One of the most significant technology improvements in modern life is our ability to accurately forecast future events. Weather forecasts now routinely extend for five days. The recent flooding on the East Coast of the United States was forecast days in advance. The cause was an unusual merger of two storms to create a super storm – Super Storm Sandy. Atmospheric models correctly predicted that a winter storm coming from the north and a weakening tropical storm Sandy would merge with disastrous results.
In 1976, models of the stratosphere predicted significant depletion of the ozone layer and consequent increases in harmful ultraviolet sunlight reaching Earth’s surface. Manmade chlorofluoromethanes – chemicals with one carbon atom plus chlorine and fluorine atoms – were identified as the cause, and their use as spray can propellants was banned. This led to reductions in the use of these compounds. When the Antarctic ozone hole was discovered years later and all use of them was banned, there were less of these chemicals in the atmosphere.
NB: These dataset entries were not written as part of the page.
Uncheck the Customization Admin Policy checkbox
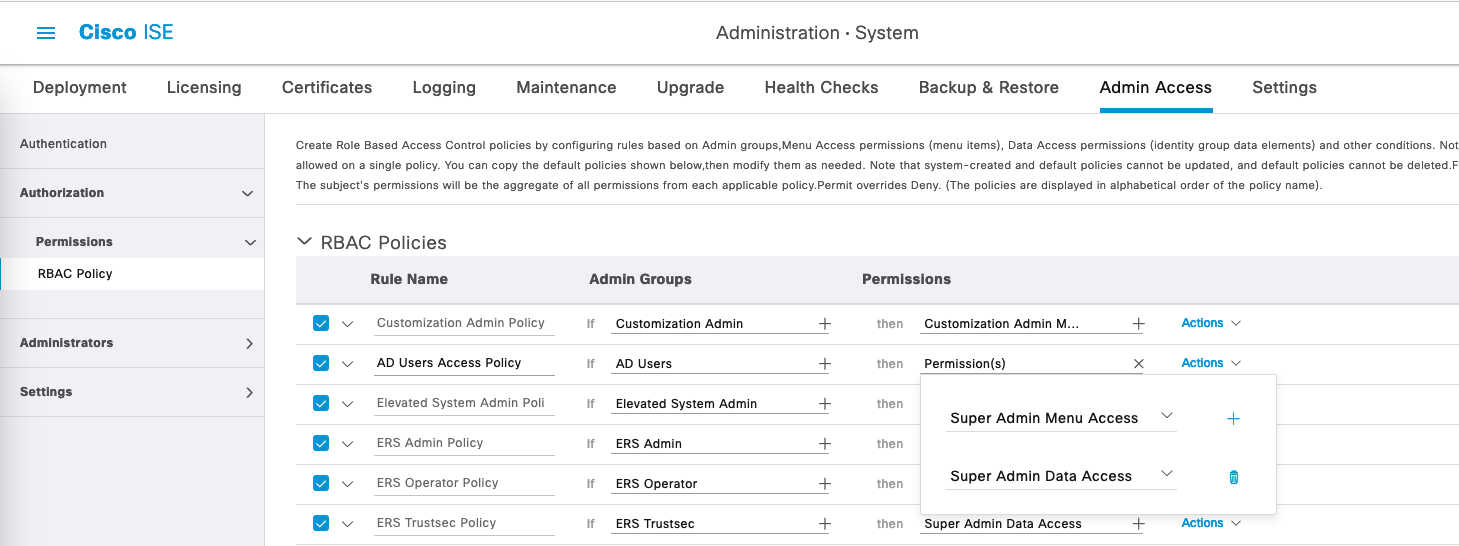1459x546 pixels. click(x=321, y=323)
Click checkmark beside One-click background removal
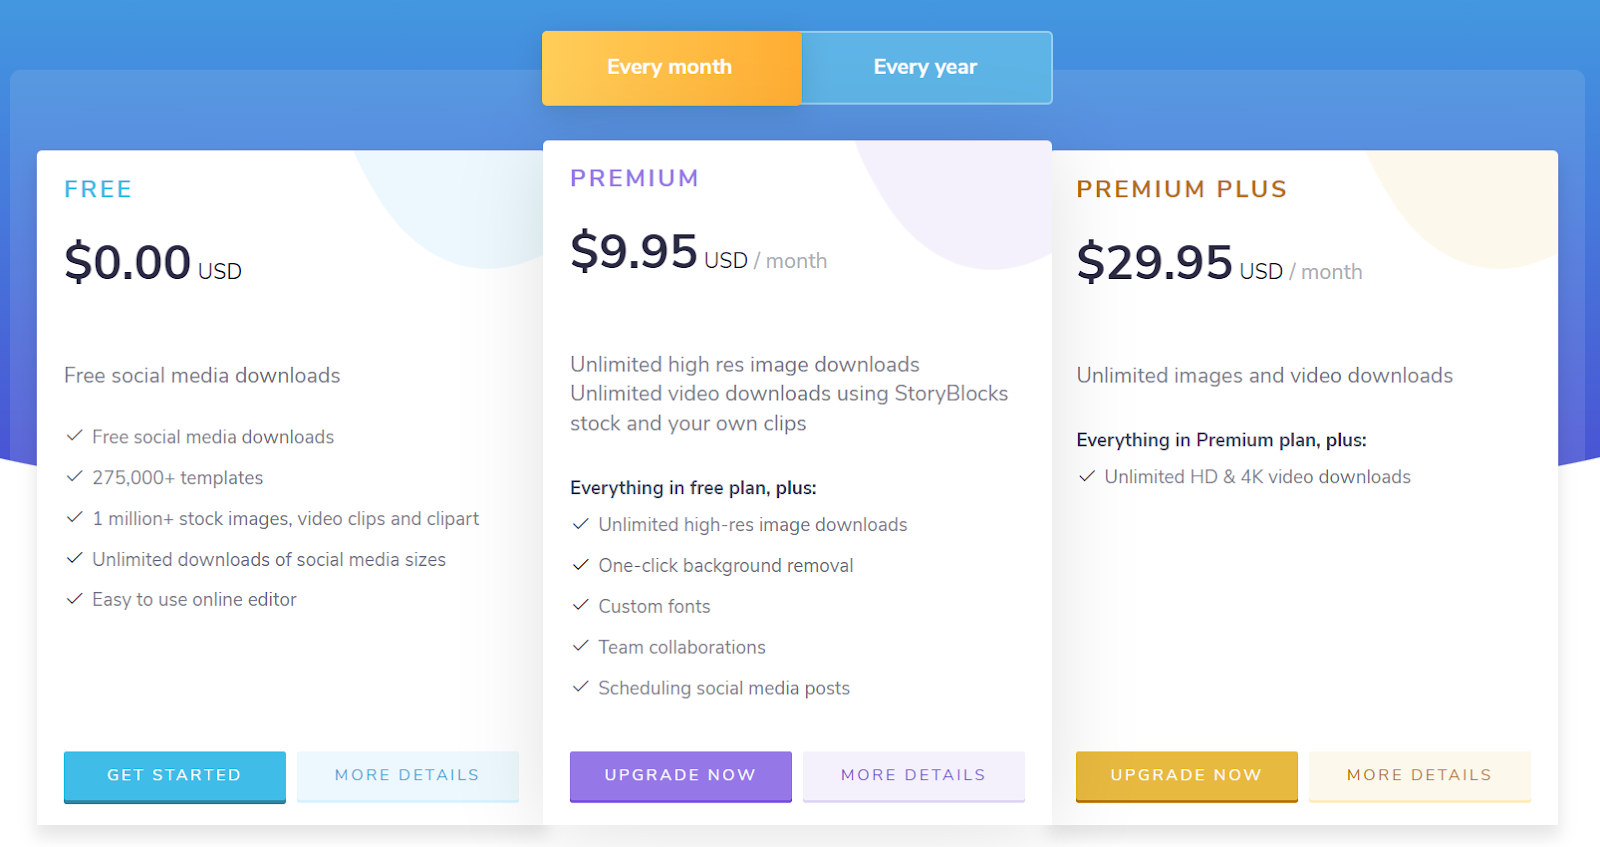 click(x=580, y=565)
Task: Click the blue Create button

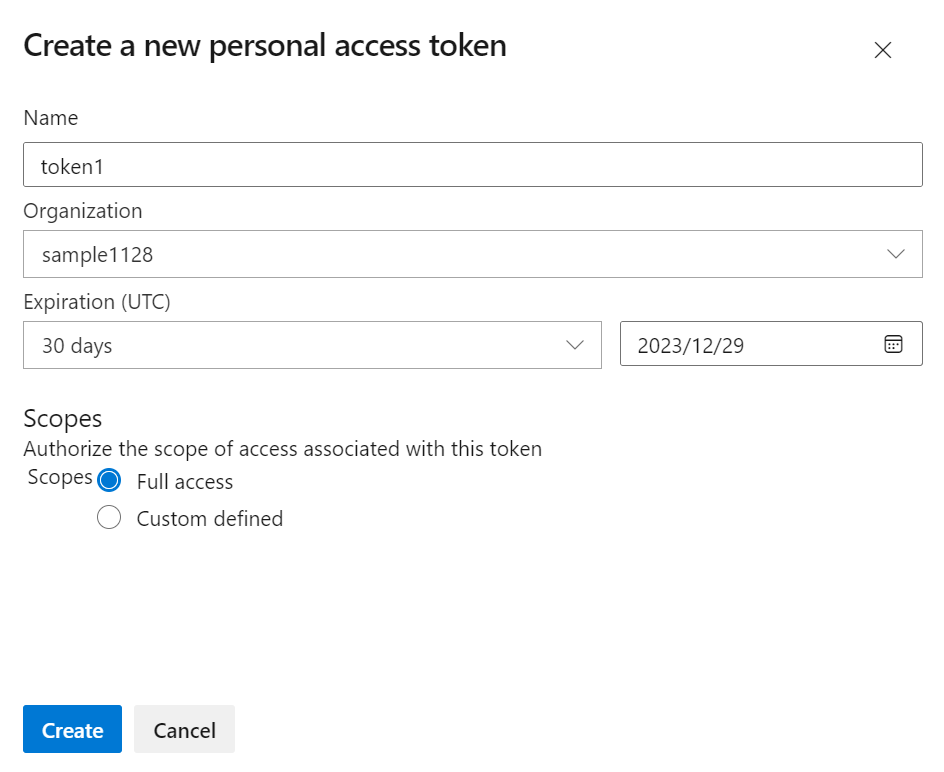Action: tap(72, 730)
The ozone layer is now recovering, but this process will continue for more than a century.
We now recognize that our activities can have worldwide lasting effects. We also have more and more skill in predicting the effects of our activities. This skill depends on better measurements, taking measurements at finer spatial scales, building more powerful computer models of the environment, and pushing these models to finer spatial resolution.
Climate is long-term by definition. Generally questions of climate involve averages of conditions (e.g., rainfall, atmospheric temperature) over 30-year periods and longer as well as the likelihood of extreme events such as tropical storms, blizzards, and droughts. We humans are always making decisions that depend on what we think future climate will be. In the past, societies generally based decisions on the expectation that the climate would not change. When this proved wrong, whole societies disappeared or radically changed their cultures and economies.
Some decisions about how and where we live and locate our different activities can now be made taking into account predictions of future climate, but many long-term decisions cannot rely on current predictions because they are not accurate enough and they don’t provide guidance at fine enough scales. For instance, almost every human settlement is adjacent to a water body – a river, lake, or ocean. In planning for the future, everyone would benefit from knowing where future floods will occur. No one wants to build a factory, shop, or home where there will be flood damage every few years during the useful life of the building.
GLOBE data can contribute to improving future forecasts and our ability to adapt to a changing climate. Measurements that provide data on finer special scales are required to enable accurate models and predictions at these scales. By adding a wealth of data covering where we live in more detail, GLOBE students are doing their part to help better decisions about where we choose to live and work in the future – to help us all adapt to climate change.